Regular pay falls by 0.2% in real terms

Money-coins

Regular pay for employees in Great Britain, excluding bonuses, fell by 0.2% in real terms between November 2016 to January 2017 and November 2017 to January 2018, according to research by the Office for National Statistics (ONS).

Its UK labour market: March 2018 report also found that total pay, including bonus payments, remained unchanged in real terms, which has been adjusted for consumer price inflation, between November 2016 to January 2017 and November 2017 to January 2018.

In nominal terms, which has not been adjusted for consumer price inflation, total pay has increased by 2.8% between November 2016 to January 2017 and November 2017 to January 2018, which is higher than the 2.7% growth rate recorded between October to December 2016 and October to December 2017. Regular pay, in nominal terms, has also increased by 2.6% between November 2016 to January 2017 and November 2017 to January 2018, compared to a 2.5% growth rate between October to December 2016 and October to December 2017.

Average total pay, including bonuses, was £514 a week before tax and other deductions from pay for employees in Great Britain in January 2018. This compares to £500 a week in January 2017. Average regular pay, excluding bonuses, was £482 a week for British employees in January 2018 before tax and other deductions from pay. This compares to £469 a week in January 2017.

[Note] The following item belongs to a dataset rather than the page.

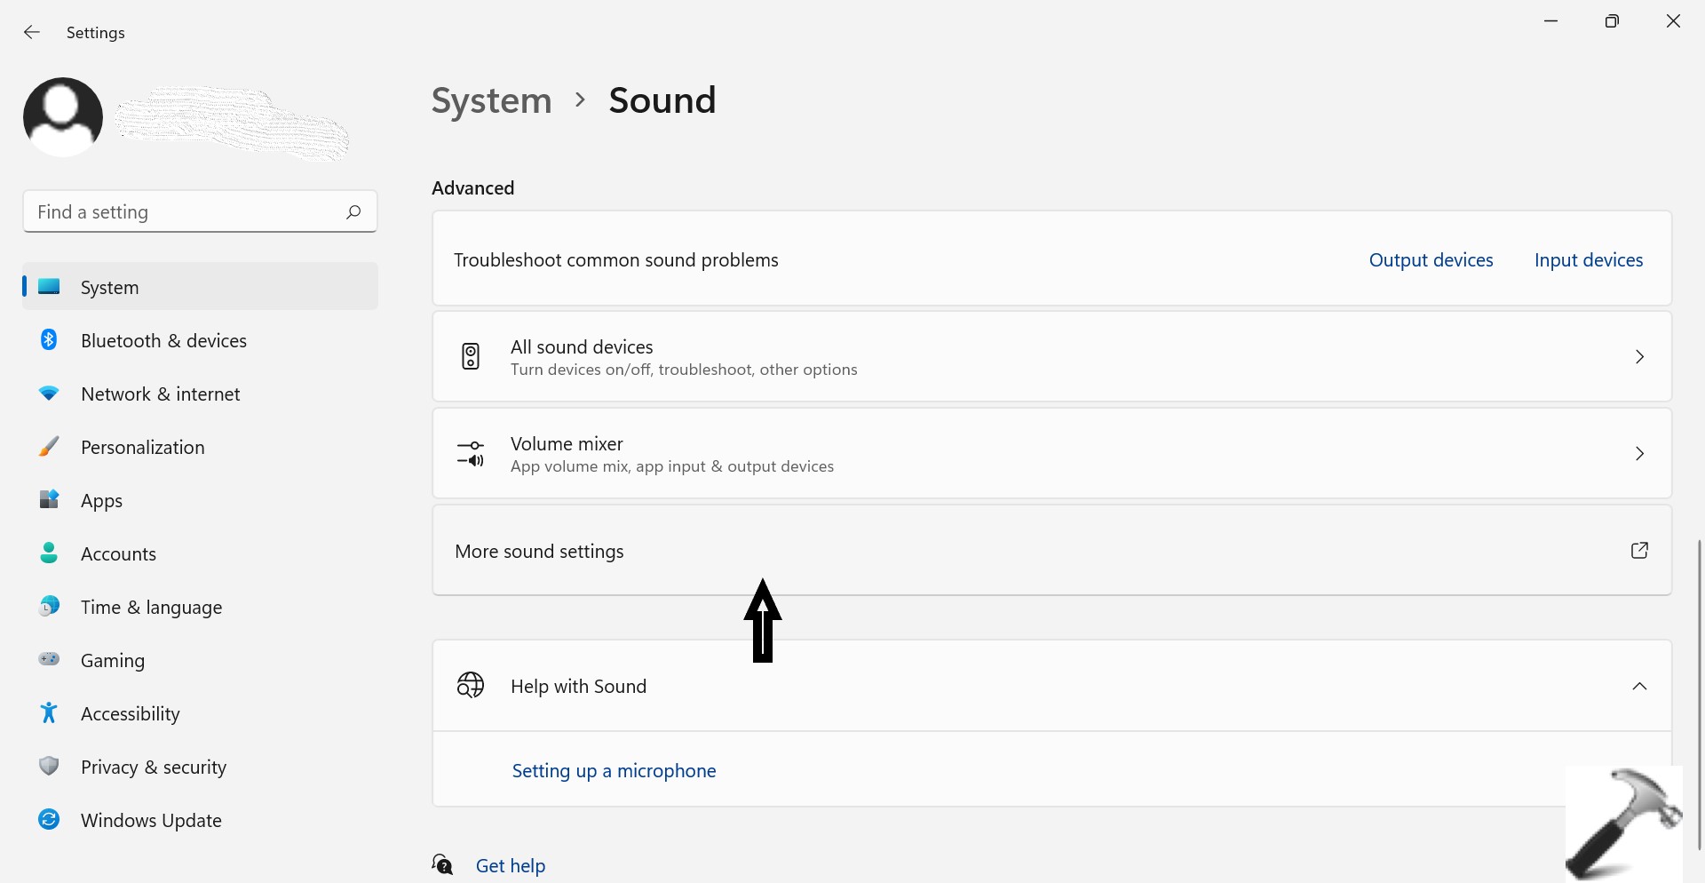Click the Privacy & security shield icon
The width and height of the screenshot is (1705, 883).
coord(49,767)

In real terms, average total pay for employees in Great Britain was £488 a week in January 2018, before tax and other deductions from pay. Average regular pay in real terms, excluding bonus payments, was £459 a week in January 2018, before tax and other deductions from pay.

Average total pay for employees in Great Britain, in nominal terms, increased by 36.5% between January 2005 and January 2018, rising from £376 a week to £514 a week. Over the same time period, the Consumer Prices Index, including occupiers’ housing costs, increased by 33.5%.

Ian Brinkley, acting chief economist at the Chartered Institute for Personnel and Development (CIPD), said: “The pay picture is looking brighter, as pay continues to climb steadily. Against a backdrop of falling inflation, it is likely that real wage growth will turn positive next month, providing a long-awaited boost to [employees] across the country after a seemingly endless period of wage stagnation.”

Laith Khalaf, senior analyst at Hargreaves Lansdown, added: “Wage growth still isn’t quite beating inflation, but both pay and prices now appear to be moving in the right direction for UK consumers. However there are a number of competing factors which muddy the short-term picture for wages. The collapse of Carillion and the continued problems [faced] by high street outlets will act as a constraint on further progress in the labour market. An increase in compulsory pension contributions for employers due in April will also divert more reward resources into long-term retirement plans, which may come at the expense of pay in the here and now.

“On the other hand, the national living wage will be ratcheting up too, which should help to boost wages. And looking a bit further out any new settlement on NHS pay increases will act as a significant shot in the arm for wage growth, particularly if it is rolled out across the public sector.

“If the current momentum in wage growth can be maintained, things are looking up for UK consumers and the economy. However this rosier picture will give the Bank of England more confidence in raising interest rates, which would go some way to limiting any economic windfall for borrowers.”